> Requirement
Across the entries, count the lines that include "Given" and report only that number.

Start of Input data

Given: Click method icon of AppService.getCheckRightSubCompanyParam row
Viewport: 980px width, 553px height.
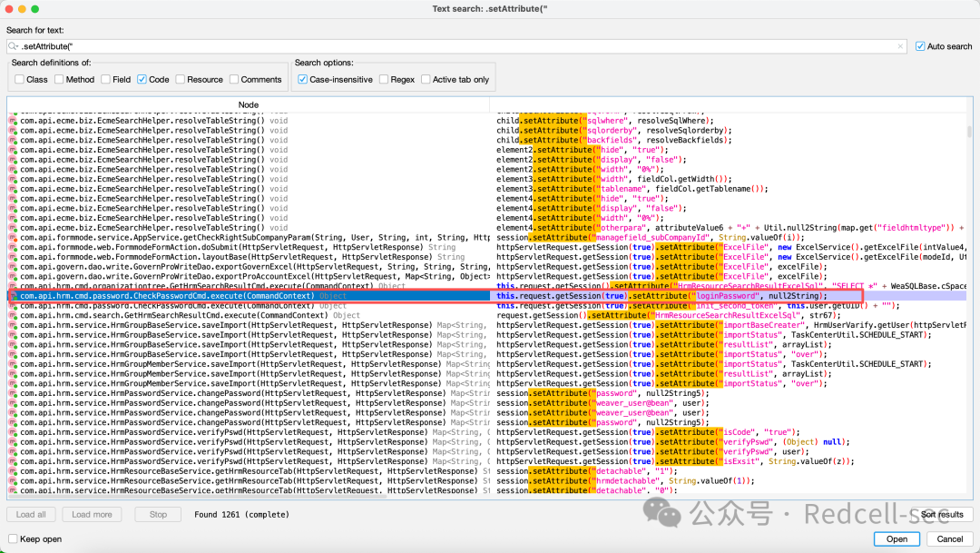Looking at the screenshot, I should 13,238.
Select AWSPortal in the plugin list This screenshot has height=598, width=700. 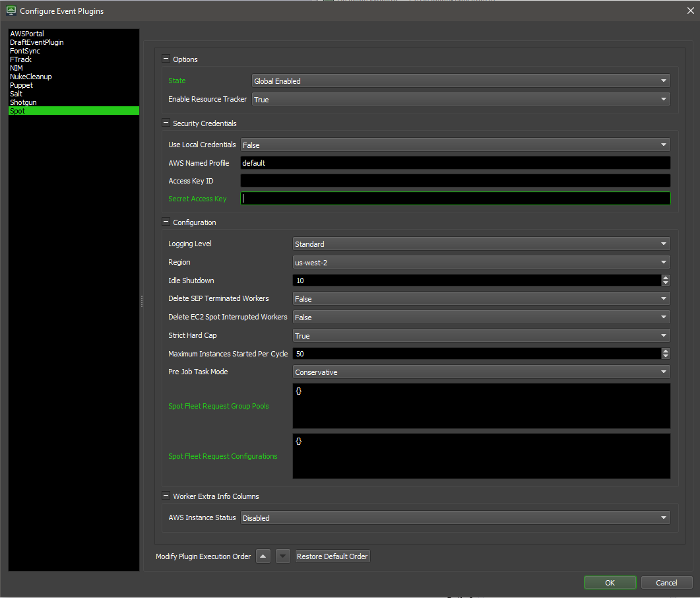coord(27,34)
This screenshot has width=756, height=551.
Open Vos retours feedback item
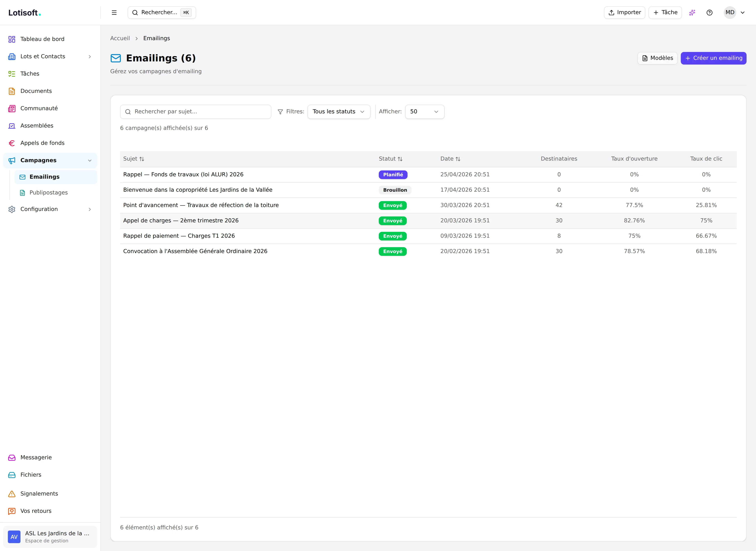point(50,511)
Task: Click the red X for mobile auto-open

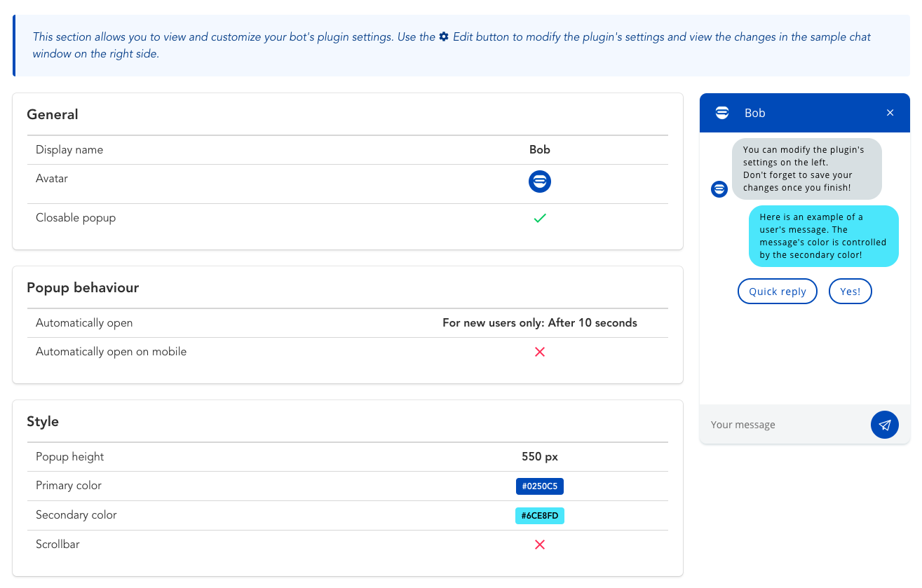Action: [x=539, y=352]
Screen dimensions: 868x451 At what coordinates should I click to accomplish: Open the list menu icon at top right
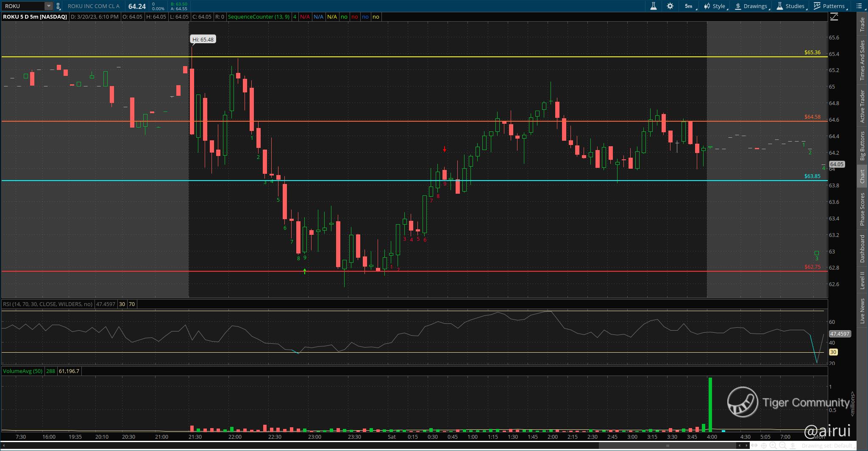coord(860,6)
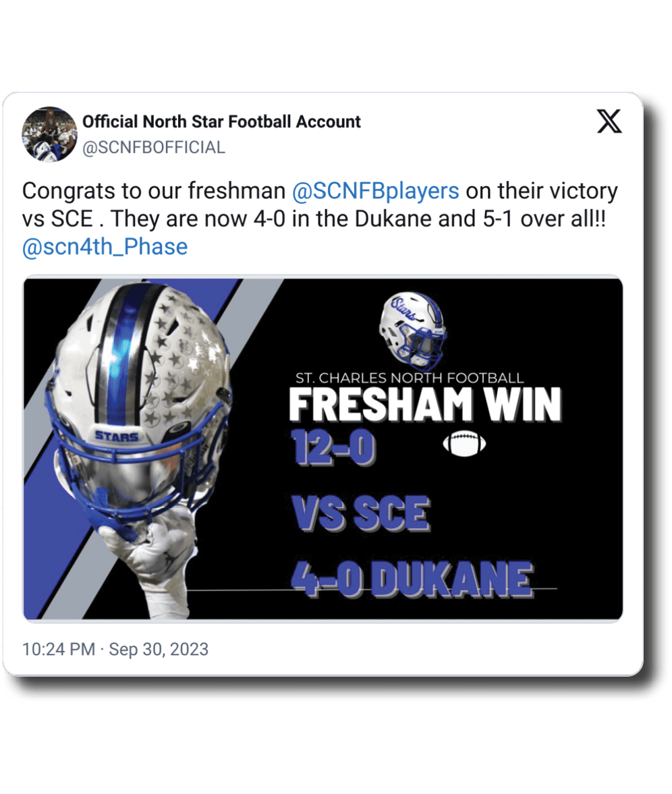Image resolution: width=672 pixels, height=794 pixels.
Task: Click the Official North Star Football Account name
Action: pyautogui.click(x=221, y=122)
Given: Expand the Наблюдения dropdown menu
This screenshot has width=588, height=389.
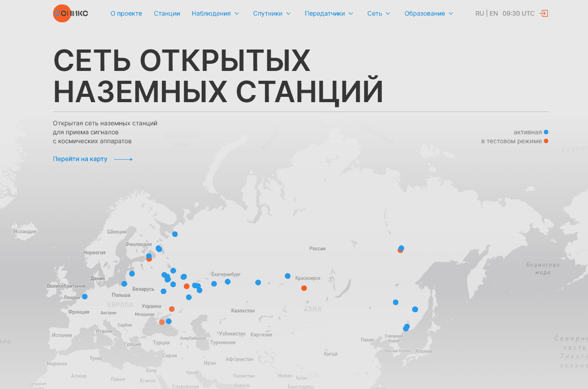Looking at the screenshot, I should point(215,13).
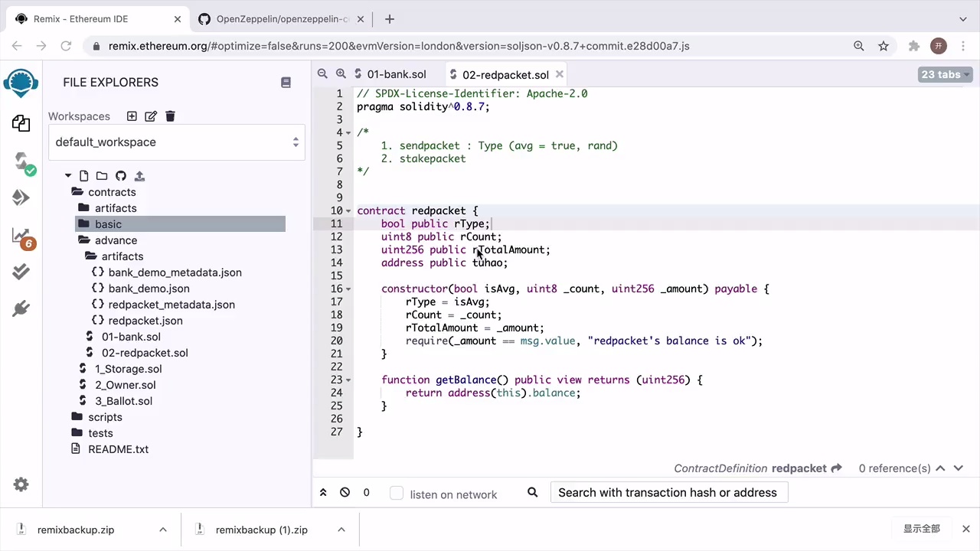Open the default_workspace dropdown
Viewport: 980px width, 551px height.
[176, 142]
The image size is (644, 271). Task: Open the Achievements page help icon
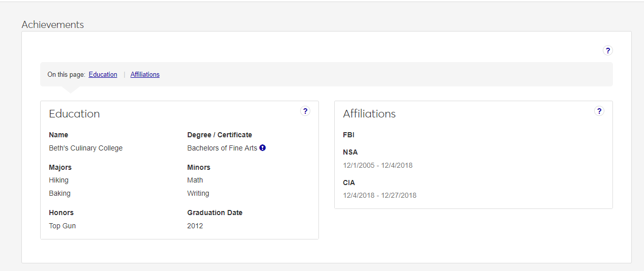click(608, 51)
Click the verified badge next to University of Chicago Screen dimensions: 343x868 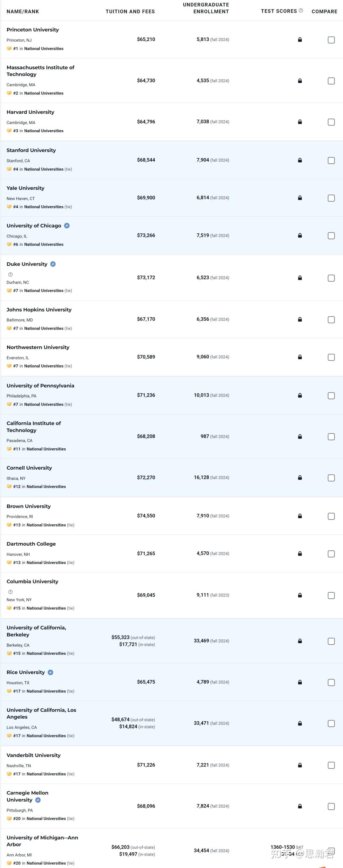[67, 226]
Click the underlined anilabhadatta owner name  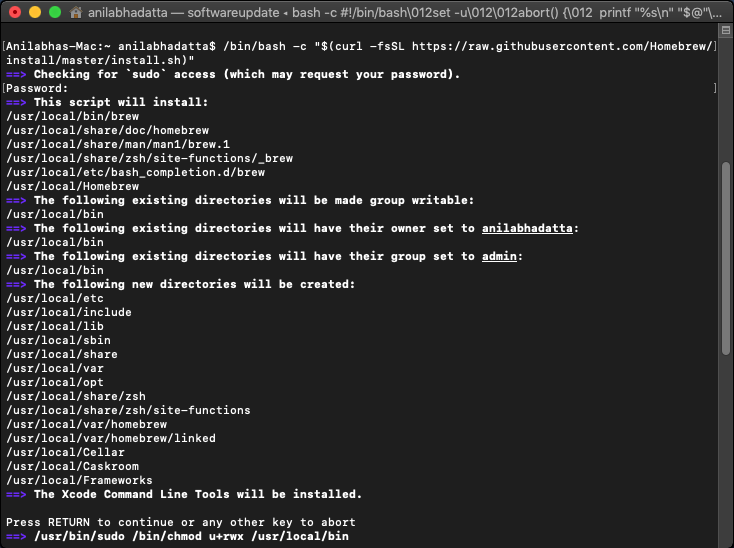[x=527, y=228]
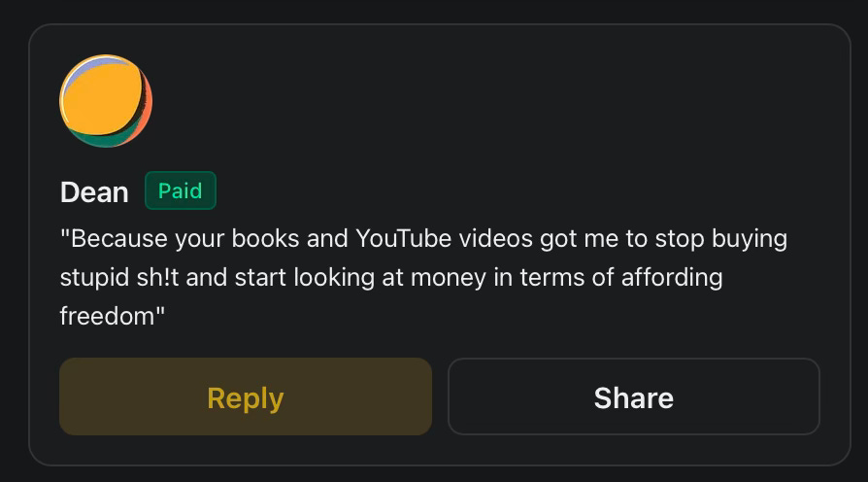Tap the yellow-text Reply button

point(246,396)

End of Input data

> Answer box
2